Week 1 ML Flashcards
Scientific Approach
- Systematic pursuit of knowledge
- Logical steps: Problem - Hypotheses
- Data collection: Observation of behaviour or experimentation
- Test hypotheses and draw conclusions
Research Methods
The systematic approach to answering questions
Statistics
- Numbers that summarise observations
- Mathematical procedures to produce those numbers
Scientific Method
- Theory
- Hypothesis
- Exp/Observe (research methods)
- Evidence (statistics)
- Theory
Testing hypothesis
- Reproducible observation of the hypothesised effect in action
- Controlled (reproducible) circumstances
- Empirically observed
- Variables measured and/or controlled
- Alternative explanations controlled/eliminated
- Observation/interpretation is unbiased
The scientist practitioner model
Furthers understanding through research
• Consumers of research
• Evidence-based practice
• Inform own practice and methodology
Scientific Enquiry
- Choose something to observe
- Choose method of observation
- Describe observations
- Identify variation in observations
- Explain variations
Types of data
Categorical
- > Nominal
- > Ordinal
Continuous
- > Interval
- > Ratio
Nominal data
refers only to identity information, that is values are ascribed that have no inherent order, or magnitude.
For example, gender, nationality, or the number assigned in a race are all types of nominal data
-> names of things without meaning
Ordinal data
describes identity, but has magnitude.
For example, medal positions in a race are types of ordinal data.
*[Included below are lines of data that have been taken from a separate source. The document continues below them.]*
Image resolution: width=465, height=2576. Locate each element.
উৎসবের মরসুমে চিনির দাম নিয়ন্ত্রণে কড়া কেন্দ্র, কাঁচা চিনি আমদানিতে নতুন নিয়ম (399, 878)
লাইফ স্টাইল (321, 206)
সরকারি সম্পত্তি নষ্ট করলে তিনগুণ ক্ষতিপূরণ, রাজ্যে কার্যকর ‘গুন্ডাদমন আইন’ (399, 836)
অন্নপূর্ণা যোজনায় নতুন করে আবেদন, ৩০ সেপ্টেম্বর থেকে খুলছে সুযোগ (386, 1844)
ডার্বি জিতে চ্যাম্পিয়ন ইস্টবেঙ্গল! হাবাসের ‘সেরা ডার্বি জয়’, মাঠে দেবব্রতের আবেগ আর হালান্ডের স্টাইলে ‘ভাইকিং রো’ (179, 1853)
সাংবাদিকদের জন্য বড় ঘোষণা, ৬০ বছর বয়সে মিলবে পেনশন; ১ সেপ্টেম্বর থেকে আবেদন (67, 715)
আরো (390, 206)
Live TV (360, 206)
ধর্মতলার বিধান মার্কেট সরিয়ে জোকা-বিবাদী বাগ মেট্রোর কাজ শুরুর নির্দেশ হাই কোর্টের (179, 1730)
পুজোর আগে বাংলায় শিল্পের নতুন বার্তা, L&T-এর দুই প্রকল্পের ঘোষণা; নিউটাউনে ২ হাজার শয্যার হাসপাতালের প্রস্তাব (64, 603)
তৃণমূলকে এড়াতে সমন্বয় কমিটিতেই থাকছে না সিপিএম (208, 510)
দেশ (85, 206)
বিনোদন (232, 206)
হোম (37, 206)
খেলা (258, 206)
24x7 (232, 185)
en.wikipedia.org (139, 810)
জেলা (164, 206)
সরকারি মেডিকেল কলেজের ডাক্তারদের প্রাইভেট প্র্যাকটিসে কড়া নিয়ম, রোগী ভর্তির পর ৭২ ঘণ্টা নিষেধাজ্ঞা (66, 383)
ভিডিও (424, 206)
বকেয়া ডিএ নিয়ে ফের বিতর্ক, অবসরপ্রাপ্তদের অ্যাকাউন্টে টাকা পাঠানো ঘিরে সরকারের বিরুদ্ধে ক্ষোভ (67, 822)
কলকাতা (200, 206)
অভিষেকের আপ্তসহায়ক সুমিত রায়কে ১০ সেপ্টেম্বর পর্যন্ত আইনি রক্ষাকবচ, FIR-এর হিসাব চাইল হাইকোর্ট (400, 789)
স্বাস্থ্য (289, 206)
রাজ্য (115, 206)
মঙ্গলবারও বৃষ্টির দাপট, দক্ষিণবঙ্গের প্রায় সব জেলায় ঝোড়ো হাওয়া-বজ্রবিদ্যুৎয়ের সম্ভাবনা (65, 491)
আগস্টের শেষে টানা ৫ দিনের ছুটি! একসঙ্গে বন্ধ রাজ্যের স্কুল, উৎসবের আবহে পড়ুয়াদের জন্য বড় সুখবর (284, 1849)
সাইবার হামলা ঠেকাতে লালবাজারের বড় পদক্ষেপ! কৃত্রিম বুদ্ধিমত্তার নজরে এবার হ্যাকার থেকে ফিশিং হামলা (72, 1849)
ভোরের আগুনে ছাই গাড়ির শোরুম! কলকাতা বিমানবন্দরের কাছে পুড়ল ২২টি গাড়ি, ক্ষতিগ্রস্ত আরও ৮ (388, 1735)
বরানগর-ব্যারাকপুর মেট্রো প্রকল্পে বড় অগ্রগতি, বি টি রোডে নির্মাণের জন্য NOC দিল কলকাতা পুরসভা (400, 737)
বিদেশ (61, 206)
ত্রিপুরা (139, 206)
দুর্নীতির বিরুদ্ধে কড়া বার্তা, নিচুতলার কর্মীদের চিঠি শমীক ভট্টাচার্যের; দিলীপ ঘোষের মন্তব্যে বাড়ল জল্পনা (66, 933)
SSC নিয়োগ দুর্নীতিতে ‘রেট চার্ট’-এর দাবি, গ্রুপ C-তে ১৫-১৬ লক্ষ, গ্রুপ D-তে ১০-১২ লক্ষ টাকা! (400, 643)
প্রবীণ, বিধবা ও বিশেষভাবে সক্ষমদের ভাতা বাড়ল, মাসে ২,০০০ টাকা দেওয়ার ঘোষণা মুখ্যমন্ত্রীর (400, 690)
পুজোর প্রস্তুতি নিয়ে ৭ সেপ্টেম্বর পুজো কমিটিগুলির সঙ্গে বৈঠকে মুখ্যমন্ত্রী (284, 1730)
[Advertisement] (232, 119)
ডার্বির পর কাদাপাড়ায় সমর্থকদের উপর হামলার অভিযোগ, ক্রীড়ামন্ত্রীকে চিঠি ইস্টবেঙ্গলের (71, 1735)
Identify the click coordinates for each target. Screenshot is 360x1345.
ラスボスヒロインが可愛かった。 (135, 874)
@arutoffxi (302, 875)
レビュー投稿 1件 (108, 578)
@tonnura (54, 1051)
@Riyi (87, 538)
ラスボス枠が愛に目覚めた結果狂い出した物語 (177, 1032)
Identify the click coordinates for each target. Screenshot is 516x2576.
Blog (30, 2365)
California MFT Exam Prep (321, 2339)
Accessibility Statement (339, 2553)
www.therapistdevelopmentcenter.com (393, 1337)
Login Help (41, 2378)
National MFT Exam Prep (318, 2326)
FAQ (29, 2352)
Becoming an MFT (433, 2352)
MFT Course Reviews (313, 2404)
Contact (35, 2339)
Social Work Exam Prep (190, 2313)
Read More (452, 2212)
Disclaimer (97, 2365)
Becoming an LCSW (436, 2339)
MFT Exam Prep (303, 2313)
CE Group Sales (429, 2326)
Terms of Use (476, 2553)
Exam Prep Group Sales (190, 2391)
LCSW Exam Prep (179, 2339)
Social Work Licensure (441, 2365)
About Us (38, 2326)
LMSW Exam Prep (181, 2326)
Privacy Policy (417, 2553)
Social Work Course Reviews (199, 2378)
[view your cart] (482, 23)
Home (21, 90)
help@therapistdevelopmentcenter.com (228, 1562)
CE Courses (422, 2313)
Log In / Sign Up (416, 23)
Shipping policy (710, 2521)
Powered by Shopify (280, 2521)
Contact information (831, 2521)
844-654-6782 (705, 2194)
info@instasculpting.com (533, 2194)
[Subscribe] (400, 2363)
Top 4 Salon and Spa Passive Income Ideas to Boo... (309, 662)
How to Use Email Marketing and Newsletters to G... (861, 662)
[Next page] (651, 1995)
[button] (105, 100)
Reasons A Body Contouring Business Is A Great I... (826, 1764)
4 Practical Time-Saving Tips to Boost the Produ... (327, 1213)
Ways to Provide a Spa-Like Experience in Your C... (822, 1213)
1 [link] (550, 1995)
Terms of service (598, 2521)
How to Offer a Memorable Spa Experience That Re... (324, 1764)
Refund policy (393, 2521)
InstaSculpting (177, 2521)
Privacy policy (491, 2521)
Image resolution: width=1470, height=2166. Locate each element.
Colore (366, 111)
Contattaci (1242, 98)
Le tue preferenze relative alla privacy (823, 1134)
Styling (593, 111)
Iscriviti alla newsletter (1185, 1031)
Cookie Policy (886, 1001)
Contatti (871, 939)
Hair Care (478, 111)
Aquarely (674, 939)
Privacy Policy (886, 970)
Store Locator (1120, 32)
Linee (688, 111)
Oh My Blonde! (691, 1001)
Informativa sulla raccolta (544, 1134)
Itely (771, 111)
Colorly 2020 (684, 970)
They have a sequential order (the gold medalist beat the silver medalist beat the bronze medalist), but this measure doesn’t tell us anything about the interval between each competitor, they are categorised as 1 - 2 - 3
-> data that is ordered without fixed intervals
Interval data
a continuous type of variable, measuring identity and magnitude and fixed intervals between units of measurement.
For example, temperature. Here, the difference between 20 degrees and 30 degrees is the same as between 60 degrees and 70 degrees. We can order our data points by magnitude as we do with ordinal data, but we can also quantify the amount of difference between data points.
-> data that has fixed intervals allowing us to order it
Ratio data
identity, magnitude, fixed interval and there is a true zero.
For example, the time a race is run cannot be a negative value.
-> time, height, where there are fixed intervals but there is a “true zero” which the data can not run under
Descriptive statistics
- Each observation is a “Datum”: Plural is “Data”
- A bunch of data is often called a “Data Set”
- Different types of data are analysed in different ways
- Most basic description is how frequently similar observations occurred
- Easiest description to follow is a picture
Data through pictures
- Bar graph
- Line graph
- Pie chart
- Scatter Plot
Categorical data through pictures
- Pie chart
- Bar graph